The difficulty we have there is that we are not privy to the advice that the Government has had from the intelligence services.
So that was a very very big decision to make and I’m very conscious of the fact that the British Government has taken a very different approach to Huawei and the Britons’ security concerns you would think would be just as intense as ours.
So all I can say in that we will look at that matter when we get in to government, if we get in to government, in the light of the advice.
In light of the Mandiant report, I'd have expected a comment from Mr Turnbull, even something low-key.

The Opposition can never support countering the Intelligence recommendation against Huawei, and after the Mandiant report, even less so.

Mr Turnbull knew, of should've known, all this when he spoke Aug-2012.
So why did he speak such rubbish when he clearly knows much, much better?
Who was his audience for his remarks?
Not the people in the room of the "American Chamber of Commerce", so who?

Critical now, post Mandiant, to the Coalition's credibility on National Security, Cybersecurity and Internet/NBN is Turnbull-Fletcher and perhaps Abbott restate their position. It appears to me that the current modus operandi of the Opposition is to say anything, because we'll do something completely different when in power.

That's a very scary strategy and one, if exposed, that will lead to a massive electoral backlash.
Not unlike post-1993 and John Hewson's "Fight Back" policy release. A few thousand pages of detailed policy sounded to the academic Hewson like a great way to start an informed policy debate. Instead it turned out to be "the world's longest (political) suicide note".

Every leader of every Australian political party in every campaign since has been painfully aware of the  implications and downside of being too specific and open with Policy. The upshot is that elections now are essentially "policy free zones", meaning all debates come down to rhetoric, promises/pork-barreling, personal attack and denigration/criticism.

"It's a far, far better thing to have done nothing, than to have done anything, because it can be criticised."

NBN: This is our ONE shot at universal Fibre-to-the-Premises

Nick Ross of the ABC has written a detailed description of the differences between the current NBN and the Coalition's Plans: Part 1, Part 2.

Highlighting the fact that this is primarily a Political contest, not a debate, are the many comments calling the article "biased" and trotting out many objections - straight out of the Coalition Speakers Notes of July 2012, published by Crikey [pp46-52].

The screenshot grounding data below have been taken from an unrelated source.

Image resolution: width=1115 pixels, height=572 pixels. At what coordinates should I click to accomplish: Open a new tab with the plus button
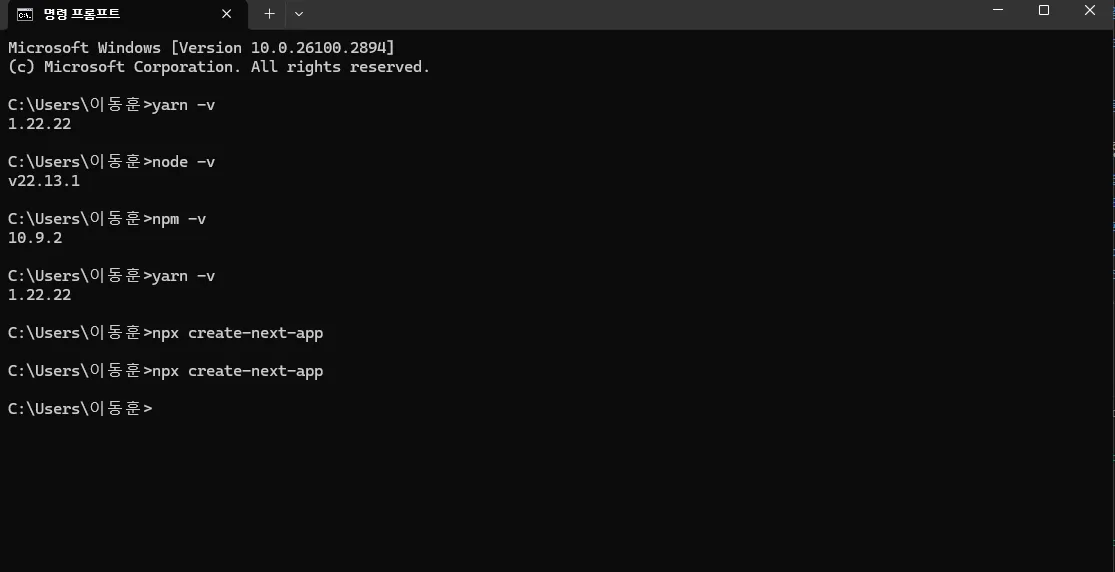pos(269,14)
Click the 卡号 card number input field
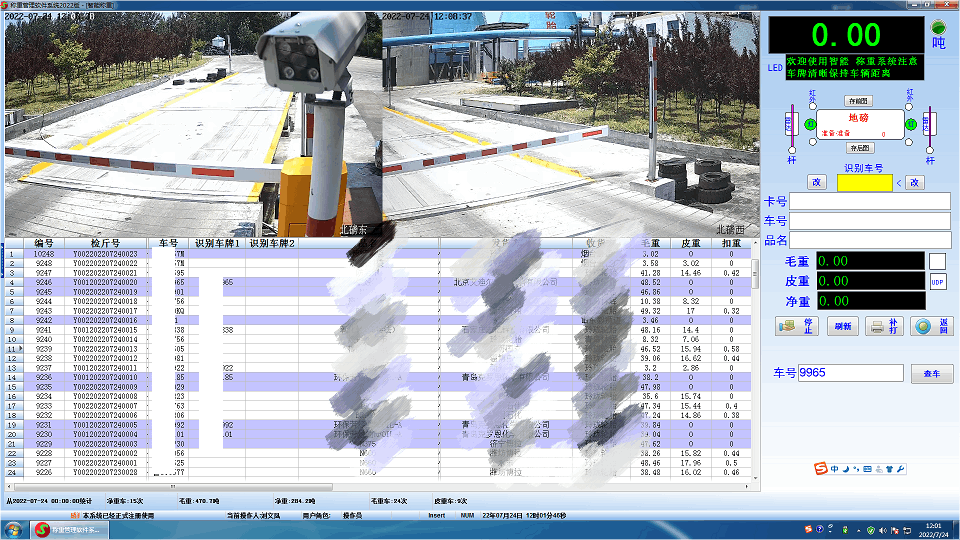The width and height of the screenshot is (960, 540). point(869,202)
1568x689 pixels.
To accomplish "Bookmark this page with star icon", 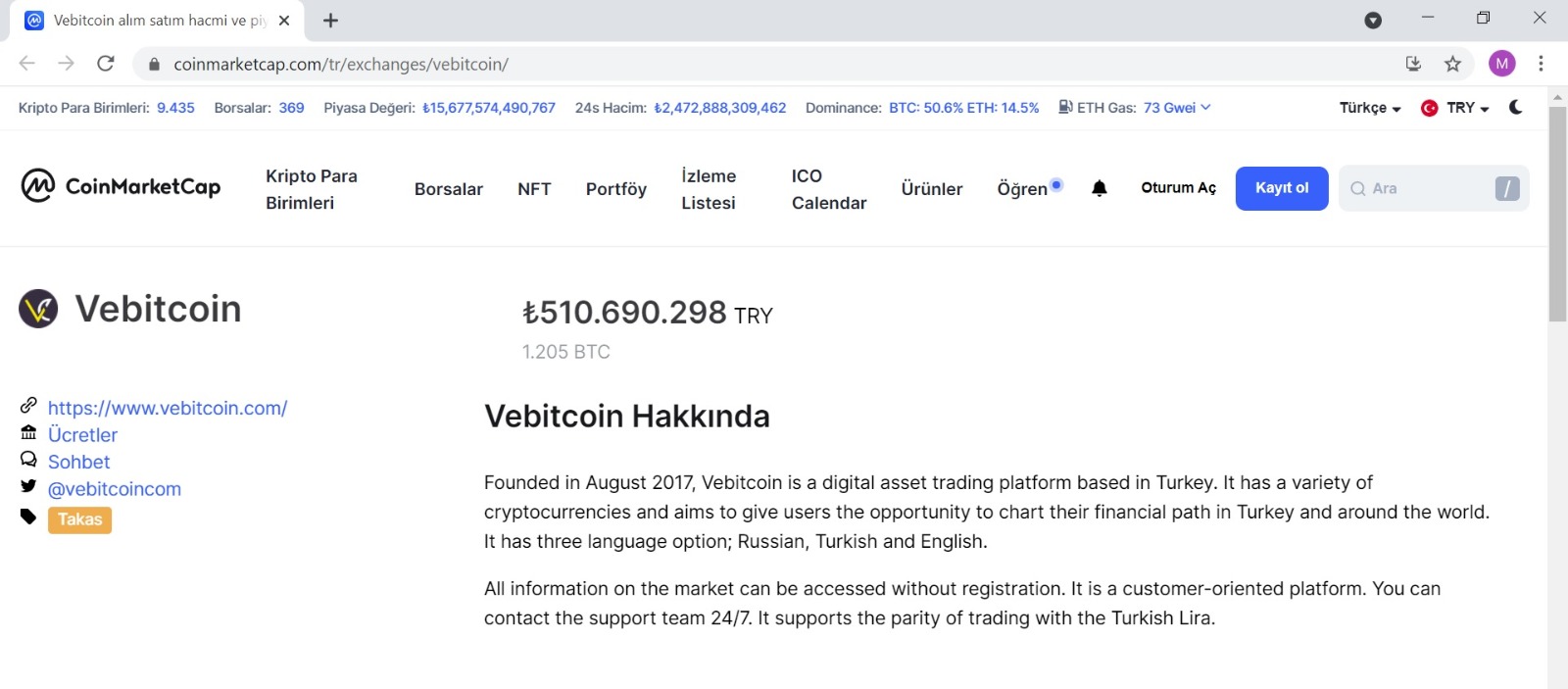I will click(1452, 64).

Turnbull was first charged by Mr Abbott to "destroy the NBN": I contend this is still required. The Coalition will not, and cannot, allow any of the major Rudd/Gillard programs/initiatives to succeed.

Abbott has irretrievably bound the Coalition for the next decade to the rhetoric: "the worst Government ever". This has radical policy implications for Australia.

The 2012 Federal election will be a referendum on this assertion, one of the inevitable consequences of which will be: any network but the ALP NBN.

If the Coalition assumes power at the next election, there will NEVER be universal Optical Fibre to the Premises. To maintain their partisan position, they have to "save" Australia from all that "Waste", "Inefficiency" and all those "Great Big New Taxes". Stopping the NBN Co deployment must be very high on their priority list, because of the "$50-$100 Billion" price-tag, not the $15B its actually budgeted to cost for the fibre Customer Access Network.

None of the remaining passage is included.